La Journée internationale des ressources humaines, célébrée hier, met l’accent sur la promotion d’une culture d’excellence sur le lieu de travail. Julien Moutou, directeur des ressources humaines, est chargé de la gestion opérationnelle et stratégique du capital humain de Transinvest Construction Ltd. Il s’occupe de l’accompagnement et du développement des talents composant l’effectif de plus de 1 000 femmes et hommes dans leur quotidien. Dans l’entretien qui suit, Julien Moutou explore les stratégies clés mises en œuvre par la compagnie pour promouvoir une culture d’innovation et d’adaptation, pour encourager le développement professionnel continu, pour attirer et retenir les jeunes talents, ainsi que pour favoriser la diversité et l’inclusion sur le lieu de travail.

Quelles stratégies faut-il adopter pour favoriser une culture d’innovation et d’adaptation face aux changements constants sur les lieux de travail ?

Cette culture doit être vécue et ressentie par tout un chacun à travers l’entreprise.
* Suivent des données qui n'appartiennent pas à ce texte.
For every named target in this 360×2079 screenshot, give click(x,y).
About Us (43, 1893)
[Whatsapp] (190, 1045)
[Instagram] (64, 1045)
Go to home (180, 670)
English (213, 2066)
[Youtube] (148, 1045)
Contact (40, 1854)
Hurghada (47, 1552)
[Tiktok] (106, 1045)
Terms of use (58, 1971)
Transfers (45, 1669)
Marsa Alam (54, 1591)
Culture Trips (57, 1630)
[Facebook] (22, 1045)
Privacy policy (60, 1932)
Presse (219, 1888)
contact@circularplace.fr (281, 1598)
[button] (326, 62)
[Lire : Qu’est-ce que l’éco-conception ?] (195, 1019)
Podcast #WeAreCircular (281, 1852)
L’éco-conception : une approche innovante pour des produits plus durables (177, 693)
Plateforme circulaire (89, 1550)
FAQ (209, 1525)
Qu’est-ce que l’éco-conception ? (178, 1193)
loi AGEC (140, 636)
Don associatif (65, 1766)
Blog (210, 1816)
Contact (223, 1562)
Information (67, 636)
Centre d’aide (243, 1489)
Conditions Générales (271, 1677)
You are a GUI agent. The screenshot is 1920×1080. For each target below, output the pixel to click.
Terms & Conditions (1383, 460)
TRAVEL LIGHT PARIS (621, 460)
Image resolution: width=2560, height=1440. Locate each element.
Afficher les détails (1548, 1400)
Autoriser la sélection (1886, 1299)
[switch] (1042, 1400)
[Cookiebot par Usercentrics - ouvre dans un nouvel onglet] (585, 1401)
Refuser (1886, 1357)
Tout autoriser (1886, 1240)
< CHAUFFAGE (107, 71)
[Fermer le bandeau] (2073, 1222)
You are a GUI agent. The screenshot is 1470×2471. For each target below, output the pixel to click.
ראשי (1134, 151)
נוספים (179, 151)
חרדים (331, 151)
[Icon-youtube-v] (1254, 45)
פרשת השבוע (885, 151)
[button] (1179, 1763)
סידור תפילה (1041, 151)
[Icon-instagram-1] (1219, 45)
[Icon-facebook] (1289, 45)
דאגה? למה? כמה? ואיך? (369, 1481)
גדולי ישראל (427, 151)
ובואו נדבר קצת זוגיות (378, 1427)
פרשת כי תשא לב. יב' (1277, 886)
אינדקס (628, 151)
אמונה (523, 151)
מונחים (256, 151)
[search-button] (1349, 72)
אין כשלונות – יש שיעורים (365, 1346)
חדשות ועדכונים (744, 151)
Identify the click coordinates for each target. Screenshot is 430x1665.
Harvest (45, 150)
Pour ce faire, les professionnels des ressources humaines ont un rôle de catalyseur en mettant en œuvre des possibilités pour un dialogue franc et ouvert, tout en promouvant une culture du feedback. Il faut constamment être à l’écoute des besoins des services, et favoriser les opportunités de développement et de formation, avec une attention particulière sur les dernières tendances dans tous les métiers, ainsi que sur les nouvelles technologies qui nous impactent tous. Au-delà de ça, et dans la pratique, il faut donner la possibilité aux collaborateurs d’expérimenter sur leurs idées, de les accompagner, de les faire travailler sur des projets en équipe et de les challenger. Tout cela est ensuite renforcé par une culture où l’effort est récompensé, reconnu et partagé.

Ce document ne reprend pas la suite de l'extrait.